For direct control over MTP settings, use `run-mtp.ps1`:

```powershell
.\run-mtp.ps1 # Code-optimized defaults (n=2)
.\run-mtp.ps1 -MtpTokens 1 # Prose/creative mode
.\run-mtp.ps1 -Context 65536 -KvCache q4_0 # Longer context
.\run-mtp.ps1 -ReasoningBudget 16384 # Hard math/logic problems
```

### Model Card Recommendations

Based on [Dyluhn/lordx64-Qwen3.6-35B-A3B-Claude-4.7-Opus-Reasoning-Distilled-MTP-GGUF](https://huggingface.co/Dyluhn/lordx64-Qwen3.6-35B-A3B-Claude-4.7-Opus-Reasoning-Distilled-MTP-GGUF):

| Setting | Code Workloads | Prose/Creative |
|---------|---------------|----------------|
| `--spec-draft-n-max` | **2** (89-91% accept, ~25% speedup) | **1** (more reliable) |
| `--cache-type-k/v` | `q8_0` (quality) or `q4_0` (longer ctx) | `q8_0` |
| `--parallel` | **1** (required for MTP) | **1** |
| `--reasoning-budget` | 4096 (default) | 16384 (hard problems) |

**Architecture:** `qwen35moe_mtp` — this is MoE + MTP working together.

### MTP + TBQ4 (Optional, Experimental)

The [Indra's Mirror fork](https://indrasmirror.au/blog-mtp-shared-tensors-200k) adds TBQ4 fused flash attention for massive context on 27B dense models (80-87 tok/s at 262K).

**TBQ4 is separate from MTP** — you don't need it to use MTP. The lordx64 model card recommends standard `q8_0` or `q4_0` KV cache.
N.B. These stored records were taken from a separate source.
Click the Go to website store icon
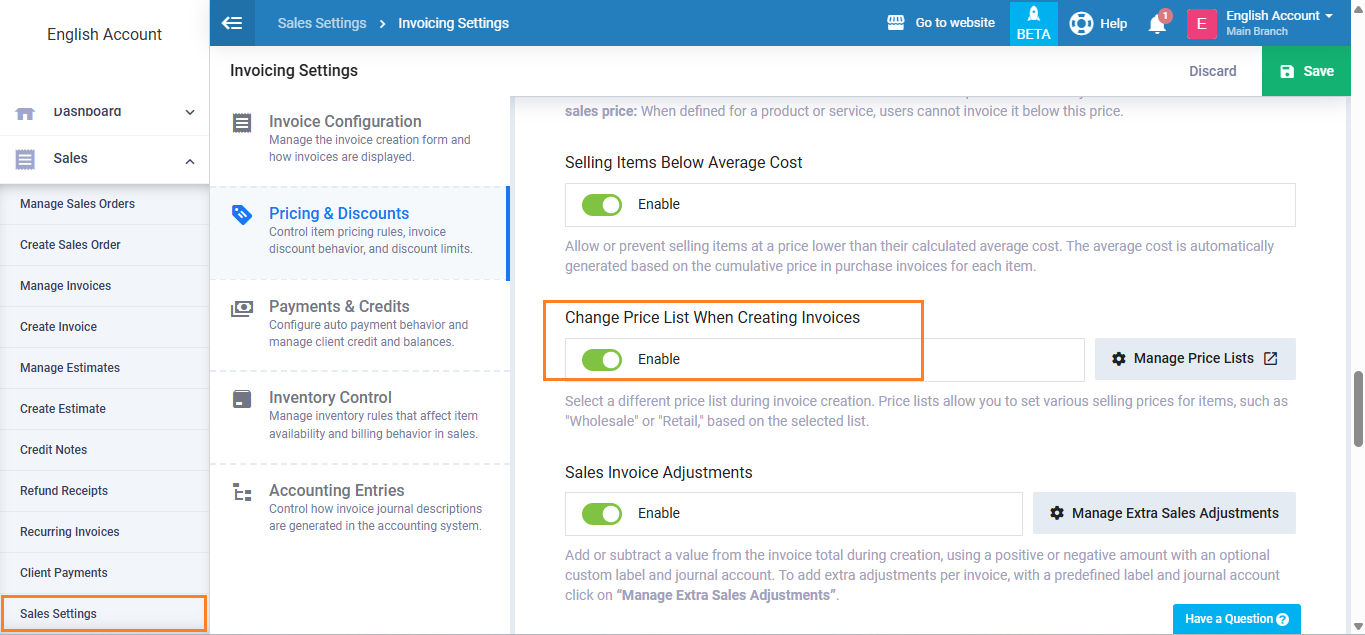This screenshot has width=1365, height=635. point(896,23)
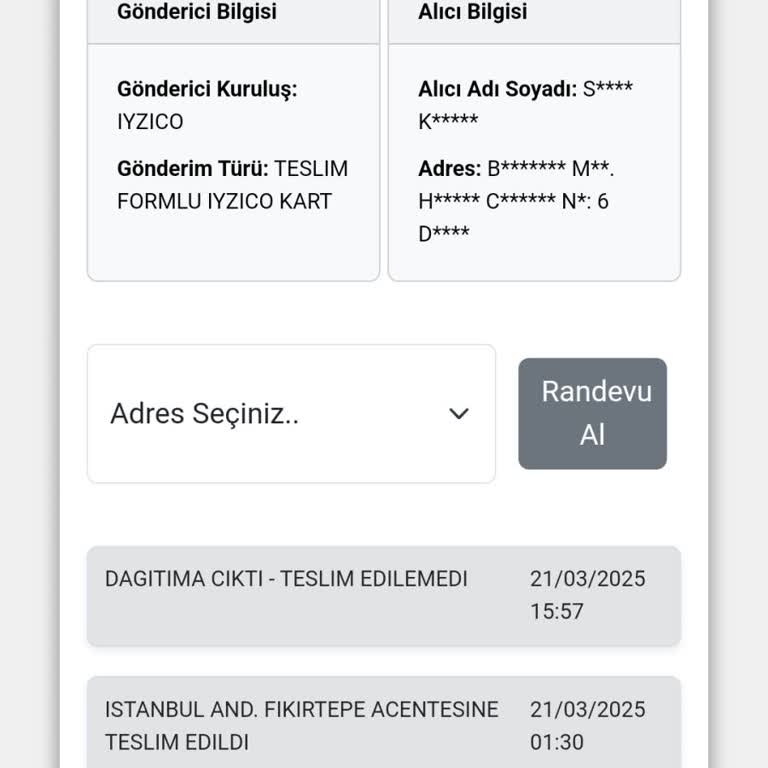Click the masked recipient surname K*****
This screenshot has width=768, height=768.
click(448, 122)
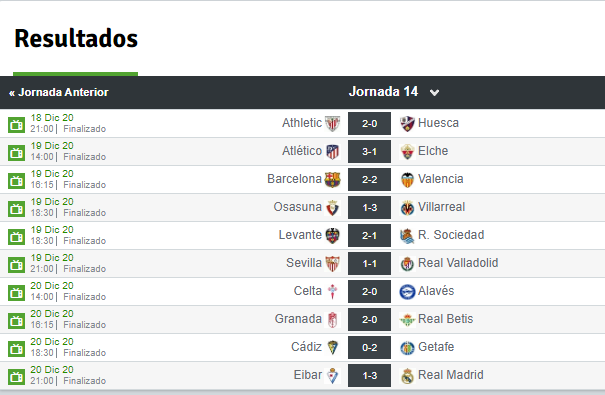The height and width of the screenshot is (395, 605).
Task: Click the Alavés club crest
Action: (x=407, y=292)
| KV Cache | Use Case | Notes |
|----------|----------|-------|
| `q8_0` | Default, quality | Model card recommendation |
| `q4_0` | Longer context (65k+) | Good for 16GB VRAM |
| `tbq4_0` | Experimental on MoE | May have alignment issues |

**Recommended Settings for RTX 4080 + 35B MoE:**

```powershell
# Code-optimized (model card defaults)
.\run-mtp.ps1 -Model "lordx64-distill-MTP-Q4_K_M.gguf" `
-Context 32768 `
-KvCache q8_0 `
-MtpTokens 2

# Prose/creative
.\run-mtp.ps1 -MtpTokens 1 -ReasoningBudget 8192
```

---

## Benchmarking

```powershell
.\benchmark.ps1 # quick tok/s check
.\benchmark.ps1 -Runs 5 # stable average

# Python suite
pip install -r requirements-benchmark.txt
python benchmark.py --test standard
python analyze-benchmark.py benchmark_results.json
```

### A/B Testing

```powershell
.\run.ps1 -Model 9b -Batch 2048 -UBatch 512 -Restart && .\benchmark.ps1 -Runs 5
.\run.ps1 -Model 9b -Batch 4096 -UBatch 1024 -Restart && .\benchmark.ps1 -Runs 5
```

---

## Host Control API

Remote model switching via HTTP.

```powershell
.\start-control.ps1 # starts on port 8898
```

| Endpoint | Method | Description |
|----------|--------|-------------|
| `/models` | GET | Available models + last switch state |
| `/status` | GET | Current status + health |
| `/switch` | POST | Switch model, streams SSE progress |

```powershell
Invoke-WebRequest -Uri "http://localhost:8898/switch" -Method POST `
-ContentType "application/json" -Body '{"model":"35b","thinking":true,"restart":true}'
```

---

## Tailscale

For secure remote access without port forwarding:

1. Install [Tailscale](https://tailscale.com) on host + clients
2. Use Tailscale IP: `tailscale ip -4`

---

## Requirements

| Component | Minimum |
|-----------|---------|
| GPU | NVIDIA RTX 3060 12 GB |
| RAM | 32 GB |
| OS | Windows 10/11 |
| Docker | Desktop with WSL2 backend |

---

## Docker Commands

```powershell
docker compose logs -f # stream logs
docker compose down # stop everything
docker ps # running containers
```

---

## Files

```
setup.ps1 Setup (Docker, models, firewall)
run.ps1 Start/stop/configure server
start-control.ps1 Host control API (port 8898)
test.ps1 Connectivity test
benchmark.ps1 Quick benchmark
benchmark.py Python benchmark suite
analyze-benchmark.py Analyze results
docker-compose.yml Service definitions
models/ Downloaded GGUFs (gitignored)
```

---

## License

Scripts: public domain. Models: see respective Hugging Face model cards.